▸ Task to complete: Among the entries below, please repeat exactly and only the lines from the line containing "Given: Select the Tabelas auxiliares tab" to the line containing "Select The Southern", both lines included.

Stored items:
━━━━━━━━━━━━━━━━━━━━

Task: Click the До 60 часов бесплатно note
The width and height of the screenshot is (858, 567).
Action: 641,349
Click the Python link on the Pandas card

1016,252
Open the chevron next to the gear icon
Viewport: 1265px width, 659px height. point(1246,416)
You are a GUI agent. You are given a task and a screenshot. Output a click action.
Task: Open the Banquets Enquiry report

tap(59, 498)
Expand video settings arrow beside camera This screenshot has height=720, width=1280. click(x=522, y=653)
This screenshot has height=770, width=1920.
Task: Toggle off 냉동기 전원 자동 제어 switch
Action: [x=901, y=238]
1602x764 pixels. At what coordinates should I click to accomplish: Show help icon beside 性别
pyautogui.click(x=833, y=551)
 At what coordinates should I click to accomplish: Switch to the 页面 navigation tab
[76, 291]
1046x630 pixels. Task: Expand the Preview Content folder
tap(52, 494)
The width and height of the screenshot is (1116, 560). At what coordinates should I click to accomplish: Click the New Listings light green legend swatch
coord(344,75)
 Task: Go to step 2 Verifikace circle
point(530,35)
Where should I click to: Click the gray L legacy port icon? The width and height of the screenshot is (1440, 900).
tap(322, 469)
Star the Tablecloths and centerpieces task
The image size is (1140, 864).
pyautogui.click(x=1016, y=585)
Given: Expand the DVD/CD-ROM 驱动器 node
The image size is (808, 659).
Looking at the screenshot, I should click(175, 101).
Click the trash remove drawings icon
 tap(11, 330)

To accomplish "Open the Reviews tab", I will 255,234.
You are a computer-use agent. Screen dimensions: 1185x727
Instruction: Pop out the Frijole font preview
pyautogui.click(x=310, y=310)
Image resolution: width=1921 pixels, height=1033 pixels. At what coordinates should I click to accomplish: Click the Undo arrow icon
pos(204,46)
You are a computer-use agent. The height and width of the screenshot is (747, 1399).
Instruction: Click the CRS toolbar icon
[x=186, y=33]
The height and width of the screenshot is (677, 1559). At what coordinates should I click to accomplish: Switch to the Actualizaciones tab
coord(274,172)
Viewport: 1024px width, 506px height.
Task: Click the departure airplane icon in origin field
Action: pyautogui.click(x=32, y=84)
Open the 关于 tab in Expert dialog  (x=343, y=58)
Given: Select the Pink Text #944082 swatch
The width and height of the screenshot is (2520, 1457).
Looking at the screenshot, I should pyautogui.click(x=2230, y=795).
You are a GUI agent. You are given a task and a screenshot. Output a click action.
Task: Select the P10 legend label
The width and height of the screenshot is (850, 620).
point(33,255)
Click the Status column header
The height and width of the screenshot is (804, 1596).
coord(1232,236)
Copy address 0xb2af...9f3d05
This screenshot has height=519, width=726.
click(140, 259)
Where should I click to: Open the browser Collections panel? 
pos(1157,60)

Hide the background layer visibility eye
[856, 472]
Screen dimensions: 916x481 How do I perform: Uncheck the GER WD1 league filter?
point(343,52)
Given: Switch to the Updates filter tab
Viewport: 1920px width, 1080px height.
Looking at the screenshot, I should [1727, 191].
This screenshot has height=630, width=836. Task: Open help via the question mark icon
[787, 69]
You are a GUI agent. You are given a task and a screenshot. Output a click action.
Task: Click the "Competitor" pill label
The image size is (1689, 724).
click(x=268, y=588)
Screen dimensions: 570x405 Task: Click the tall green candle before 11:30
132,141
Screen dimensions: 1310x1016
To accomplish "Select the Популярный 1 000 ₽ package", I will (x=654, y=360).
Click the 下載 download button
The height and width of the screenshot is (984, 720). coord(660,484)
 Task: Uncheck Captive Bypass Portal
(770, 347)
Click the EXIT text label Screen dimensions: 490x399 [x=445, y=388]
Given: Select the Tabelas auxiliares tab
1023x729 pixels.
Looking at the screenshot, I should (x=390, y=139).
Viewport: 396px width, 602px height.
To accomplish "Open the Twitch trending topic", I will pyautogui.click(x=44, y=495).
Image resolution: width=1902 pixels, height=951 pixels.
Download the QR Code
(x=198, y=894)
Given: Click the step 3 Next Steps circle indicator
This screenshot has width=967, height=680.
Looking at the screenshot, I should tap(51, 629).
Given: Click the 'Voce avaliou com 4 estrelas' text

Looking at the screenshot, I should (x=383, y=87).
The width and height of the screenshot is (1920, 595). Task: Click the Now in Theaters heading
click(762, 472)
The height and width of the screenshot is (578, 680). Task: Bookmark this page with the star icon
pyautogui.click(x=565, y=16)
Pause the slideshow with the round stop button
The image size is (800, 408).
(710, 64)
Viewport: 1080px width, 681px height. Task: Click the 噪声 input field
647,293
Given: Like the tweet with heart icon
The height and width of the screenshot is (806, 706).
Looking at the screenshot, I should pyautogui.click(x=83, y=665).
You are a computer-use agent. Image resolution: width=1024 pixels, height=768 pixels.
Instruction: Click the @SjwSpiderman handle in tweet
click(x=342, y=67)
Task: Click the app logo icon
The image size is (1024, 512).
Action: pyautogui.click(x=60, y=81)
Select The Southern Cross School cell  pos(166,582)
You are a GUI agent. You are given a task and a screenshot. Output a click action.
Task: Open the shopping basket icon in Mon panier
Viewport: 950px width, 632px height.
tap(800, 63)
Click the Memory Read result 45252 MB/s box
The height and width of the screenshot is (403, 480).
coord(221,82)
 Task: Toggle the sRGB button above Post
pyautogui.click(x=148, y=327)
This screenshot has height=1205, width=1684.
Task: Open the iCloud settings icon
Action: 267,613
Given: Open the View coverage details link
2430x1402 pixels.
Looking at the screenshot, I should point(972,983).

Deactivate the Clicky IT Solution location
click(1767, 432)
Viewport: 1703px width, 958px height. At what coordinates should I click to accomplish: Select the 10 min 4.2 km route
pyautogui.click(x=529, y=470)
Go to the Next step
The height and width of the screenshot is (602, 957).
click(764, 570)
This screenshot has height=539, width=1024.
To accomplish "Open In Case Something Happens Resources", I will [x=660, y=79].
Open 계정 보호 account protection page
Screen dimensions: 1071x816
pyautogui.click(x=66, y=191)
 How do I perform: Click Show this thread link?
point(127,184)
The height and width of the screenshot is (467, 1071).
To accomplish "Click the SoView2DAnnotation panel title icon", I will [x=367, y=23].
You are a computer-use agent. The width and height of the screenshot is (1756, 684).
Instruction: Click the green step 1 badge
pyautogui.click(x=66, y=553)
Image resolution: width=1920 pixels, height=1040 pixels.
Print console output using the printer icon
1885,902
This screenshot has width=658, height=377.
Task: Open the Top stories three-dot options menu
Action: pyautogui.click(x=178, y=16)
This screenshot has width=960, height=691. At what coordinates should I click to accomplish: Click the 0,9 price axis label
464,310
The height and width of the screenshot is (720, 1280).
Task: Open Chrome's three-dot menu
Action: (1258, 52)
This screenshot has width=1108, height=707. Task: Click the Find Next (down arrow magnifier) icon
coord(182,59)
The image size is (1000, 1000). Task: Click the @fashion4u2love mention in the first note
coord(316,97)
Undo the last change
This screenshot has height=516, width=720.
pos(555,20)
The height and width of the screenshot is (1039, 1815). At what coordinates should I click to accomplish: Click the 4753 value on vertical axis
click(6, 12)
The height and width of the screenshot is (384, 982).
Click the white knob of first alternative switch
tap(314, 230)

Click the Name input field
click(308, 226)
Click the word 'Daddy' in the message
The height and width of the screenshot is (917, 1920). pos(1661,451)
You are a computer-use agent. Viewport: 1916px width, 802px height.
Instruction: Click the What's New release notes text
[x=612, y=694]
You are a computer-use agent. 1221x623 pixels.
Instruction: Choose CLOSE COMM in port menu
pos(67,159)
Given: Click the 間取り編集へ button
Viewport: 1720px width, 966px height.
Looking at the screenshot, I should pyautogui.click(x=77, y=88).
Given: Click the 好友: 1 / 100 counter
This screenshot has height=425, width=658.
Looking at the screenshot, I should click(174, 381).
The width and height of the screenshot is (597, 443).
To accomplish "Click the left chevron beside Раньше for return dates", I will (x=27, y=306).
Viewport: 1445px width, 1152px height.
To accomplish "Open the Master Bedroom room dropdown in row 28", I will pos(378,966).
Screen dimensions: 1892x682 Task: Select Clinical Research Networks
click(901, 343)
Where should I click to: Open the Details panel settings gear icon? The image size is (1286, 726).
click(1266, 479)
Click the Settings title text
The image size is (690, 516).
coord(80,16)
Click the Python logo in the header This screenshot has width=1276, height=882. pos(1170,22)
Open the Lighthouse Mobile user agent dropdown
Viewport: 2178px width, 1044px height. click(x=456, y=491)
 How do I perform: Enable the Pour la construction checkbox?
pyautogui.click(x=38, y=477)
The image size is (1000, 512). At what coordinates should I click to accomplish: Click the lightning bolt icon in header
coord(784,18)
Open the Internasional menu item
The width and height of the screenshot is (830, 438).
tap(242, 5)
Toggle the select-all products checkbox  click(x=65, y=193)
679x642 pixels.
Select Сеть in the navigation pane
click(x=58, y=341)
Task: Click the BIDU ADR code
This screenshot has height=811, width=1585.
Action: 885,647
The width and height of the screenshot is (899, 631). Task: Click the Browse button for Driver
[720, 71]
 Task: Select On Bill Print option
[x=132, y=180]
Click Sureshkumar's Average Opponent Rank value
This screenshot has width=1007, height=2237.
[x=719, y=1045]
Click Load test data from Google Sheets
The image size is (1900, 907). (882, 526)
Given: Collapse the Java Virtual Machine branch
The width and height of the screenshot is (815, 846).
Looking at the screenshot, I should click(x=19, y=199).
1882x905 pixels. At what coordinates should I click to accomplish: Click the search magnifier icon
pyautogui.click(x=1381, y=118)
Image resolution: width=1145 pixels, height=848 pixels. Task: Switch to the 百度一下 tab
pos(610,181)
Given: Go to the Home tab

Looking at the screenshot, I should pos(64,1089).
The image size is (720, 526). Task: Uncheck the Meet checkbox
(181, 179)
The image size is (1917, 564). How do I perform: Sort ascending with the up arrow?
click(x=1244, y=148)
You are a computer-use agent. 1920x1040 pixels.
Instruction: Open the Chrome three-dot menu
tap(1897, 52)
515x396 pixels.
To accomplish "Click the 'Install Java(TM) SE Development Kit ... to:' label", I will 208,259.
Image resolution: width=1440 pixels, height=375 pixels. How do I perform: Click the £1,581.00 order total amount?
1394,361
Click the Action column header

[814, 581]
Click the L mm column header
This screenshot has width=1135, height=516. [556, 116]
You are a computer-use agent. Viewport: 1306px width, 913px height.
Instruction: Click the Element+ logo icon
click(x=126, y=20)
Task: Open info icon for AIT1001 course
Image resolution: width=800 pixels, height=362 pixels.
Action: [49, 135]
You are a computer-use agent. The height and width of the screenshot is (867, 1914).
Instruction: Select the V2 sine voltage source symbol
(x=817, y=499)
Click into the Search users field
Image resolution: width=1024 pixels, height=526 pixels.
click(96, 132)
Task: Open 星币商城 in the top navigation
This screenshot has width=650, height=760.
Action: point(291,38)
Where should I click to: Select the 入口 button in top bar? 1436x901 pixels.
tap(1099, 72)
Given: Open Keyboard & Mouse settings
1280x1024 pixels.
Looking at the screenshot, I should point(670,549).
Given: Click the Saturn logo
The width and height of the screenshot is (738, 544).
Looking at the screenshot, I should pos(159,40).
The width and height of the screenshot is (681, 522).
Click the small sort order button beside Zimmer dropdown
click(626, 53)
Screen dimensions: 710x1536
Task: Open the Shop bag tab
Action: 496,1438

━━━━━━━━━━━━━━━━━━━━

▸ Reply to the task:
Given: Select the Tabelas auxiliares tab
1023x729 pixels.
Looking at the screenshot, I should (x=390, y=139).
Viewport: 396px width, 602px height.
To accomplish "Open the Twitch trending topic", I will pyautogui.click(x=44, y=495).
Image resolution: width=1902 pixels, height=951 pixels.
Download the QR Code
(x=198, y=894)
Given: Click the step 3 Next Steps circle indicator
This screenshot has width=967, height=680.
Looking at the screenshot, I should tap(51, 629).
Given: Click the 'Voce avaliou com 4 estrelas' text

Looking at the screenshot, I should (x=383, y=87).
The width and height of the screenshot is (1920, 595). Task: Click the Now in Theaters heading
click(762, 472)
The height and width of the screenshot is (578, 680). Task: Bookmark this page with the star icon
pyautogui.click(x=565, y=16)
Pause the slideshow with the round stop button
The image size is (800, 408).
(710, 64)
Viewport: 1080px width, 681px height. Task: Click the 噪声 input field
647,293
Given: Like the tweet with heart icon
The height and width of the screenshot is (806, 706).
Looking at the screenshot, I should pyautogui.click(x=83, y=665).
You are a computer-use agent. Image resolution: width=1024 pixels, height=768 pixels.
Instruction: Click the @SjwSpiderman handle in tweet
click(x=342, y=67)
Task: Click the app logo icon
The image size is (1024, 512).
Action: pyautogui.click(x=60, y=81)
Select The Southern Cross School cell  pos(166,582)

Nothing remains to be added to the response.